If you need to handle multiple different python versions and want to easily manage virtual environments, check out pyenv.

Jupyter

Finally, Jupyter Notebooks give a straight forward interface to python that allow you to play and develop code in a browser, as well as to document it in Markdown. Googles flavor of Jupyter is called Google Collab and run on the web. JetBrains, the creator of PyCharm, also has an online Jupyter Notebook Server with is especially great for developing at the same time. It is called Datalore.

For Astrophysics, especially if you are interested in NuGrid data, check out the Astrohub. You can log into the public outreach server with your GitHub account and then use a JupyterLab environment to run your astrophysics models.

Editors

Many good python editors exist. Personally, I prefer PyCharm, however, many other options. PyCharm is a fully integrated developer environment (IDE) and comes with many more tools than you need in the beginning, it can therefore be overwhelming at first.

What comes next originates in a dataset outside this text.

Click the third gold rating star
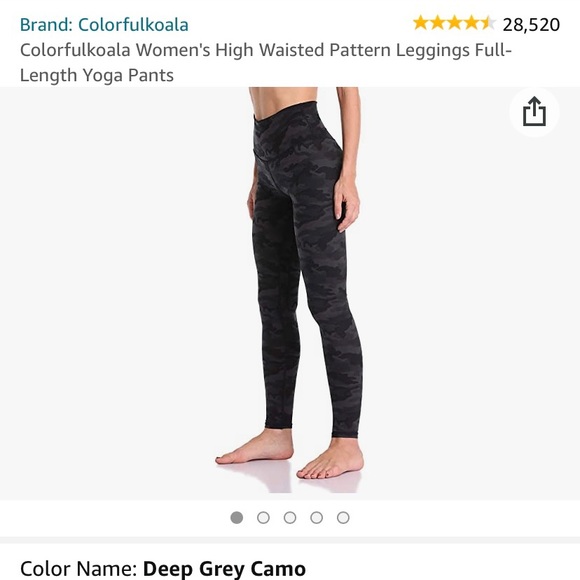pos(455,23)
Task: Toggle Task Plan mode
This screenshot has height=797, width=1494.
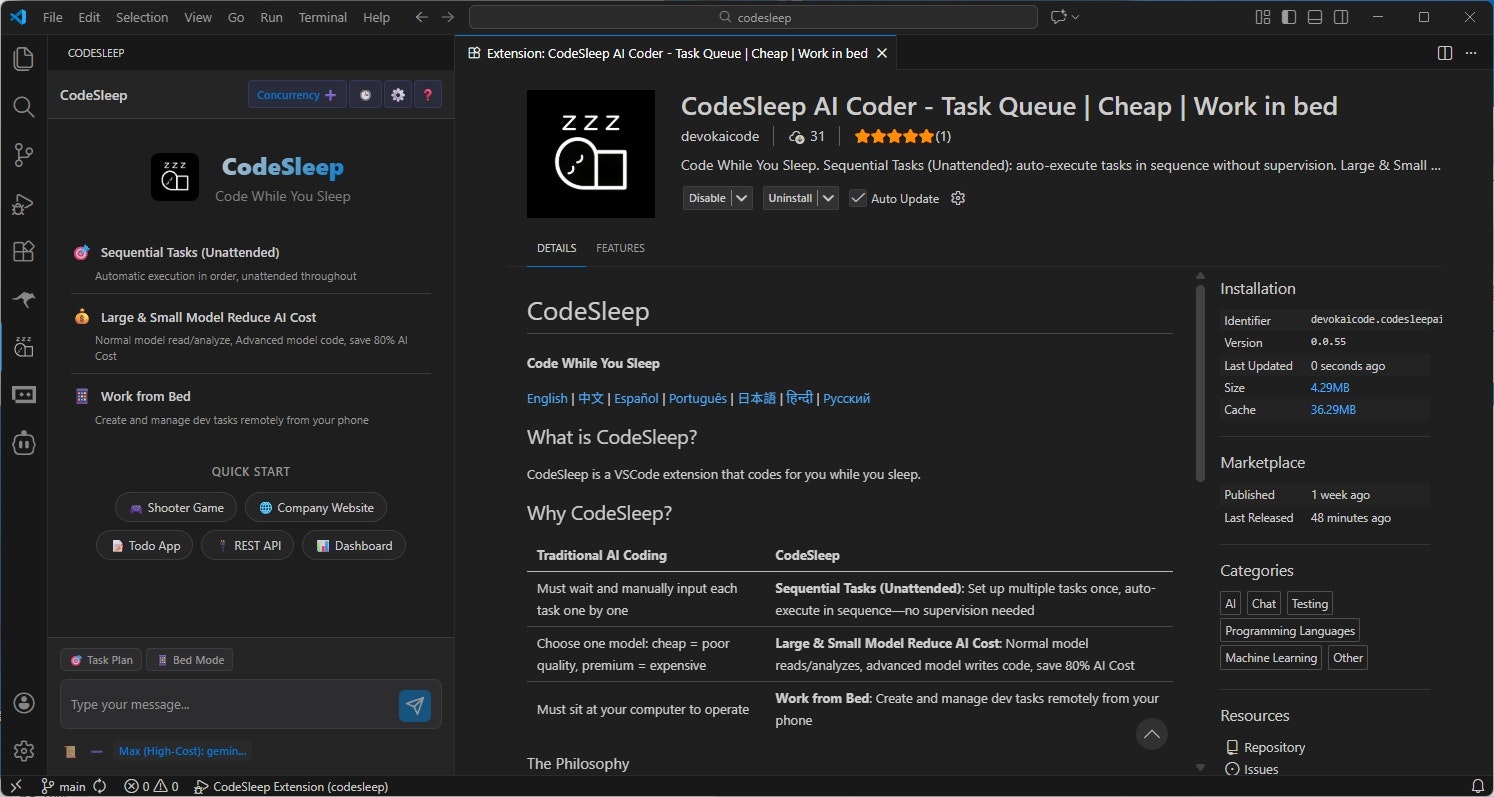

Other notable editors are Spyder, which is a full IDE that comes pre-installed with Anaconda. Also notable is Sublime Text, which works in my workflow especially well for scripting. Here is a great article on how to set up Sublime Text for python.

GUIs

If you are interested in creating graphical user interfaces for your programs, it is worth looking into GUIs. Two potential GUI creation packages that you might want to consider using are PyQt or PySide. Great tutorials on Qt can be found here.

If you want to package your GUIs with installers, check out fbs. Note that the open / free version only supports python-3.6 and is restricted to PyQt5. If you want to dabble with the pro version, let me know.

Advanced Python

Auto-formatting

Formatting python code should adhere - for readability - to certain rules. These are often also referred as linting requirements. While it is tedious to format code by hand, automatic formatters are very helpful. I generally use black to format my python code. The beauty of this is that it there are not many possibilities to format your code, therefore, most of the decisions are already made, and it always looks awesome. Various plugins exist that can be used in editors and IDEs. Search engines are useful to find them.

Test your code!

Testing of code is crucial, since you generally want to make sure that your scripts, functions, classes, etc., do what you want them to do. An amazing package to test your python code is pytest. If you are interested in learning testing with python, check out Brian Okken's book here.

Git

When working with code, version control should be an integral part of your workflow. One way of controlling versions is with git. The Galactic Forensics Laboratory has its git repositories hosted here on GitHub. Lab members get access to all repositories of the lab.

Learning git

The best way to learn git and / or to review your skill is by going through this course on Software Carpentry. The next step is then to use git and, if you want to keep your repos online, a service such as GitHub. You can also browse the git book, which is available for free here.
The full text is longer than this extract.